Answer to Question 1
The two main glacier groups based on their form, size, and flow characteristics are alpine glaciers and continental ice sheets. With few exceptions, glaciers in a mountain range are alpine glaciers (also called mountain glaciers). Alpine glaciers can be further classified into several subtypes. A valley glacier is a mass of ice confined into a stream-formed valley. A cirque glacier is one which forms within the snow filling a cirque. A piedmont glacier is formed wherever several valley glaciers pour out of their confining valleys and coalesce at the base of a mountain. A tidewater glacier (tidal glacier) is an alpine glacier that ends in the sea.
By contrast, an ice sheet is an extensive, continuous mass of ice that occurs over a landmass. Most of the Earth's glacial ice exists in ice sheets. Ice sheets dominate 81 of Greenland and 90 of Antarctica. These ice sheets have enormous mass and cause isostatic depression of the land mass upon which they reside. They have a thickness over 3,000 m (9,800 ft). At the edge of ice sheets are ice shelves, permanent masses of ice that extend out over the sea.

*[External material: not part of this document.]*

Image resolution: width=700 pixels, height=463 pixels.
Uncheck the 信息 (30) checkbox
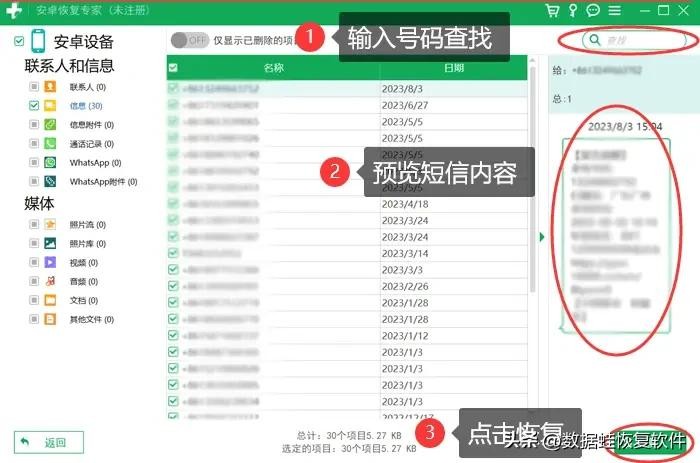coord(35,106)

In addition to ice sheets, ice caps and ice fields have continuous ice cover, but on a smaller scale than ice sheets. An ice cap is roughly circular and cover and area of less than 50,000 km2 (19,300 mi2). An ice field extend in an elongated pattern over a mountainous region, but is not extensive enough to form an ice cap.
Answer to Question 2
The major factors influencing the weathering process include: rock composition and structure; climate; slope orientation; subsurface water; vegetation; and time.
Differential weathering: Rarely does weathering occur evenly within a single-landform due to subtle inconsistencies in rock composition, depressions in the land, etc. As a results, rocks of the same composition and structure in the same area may still weather at different rates.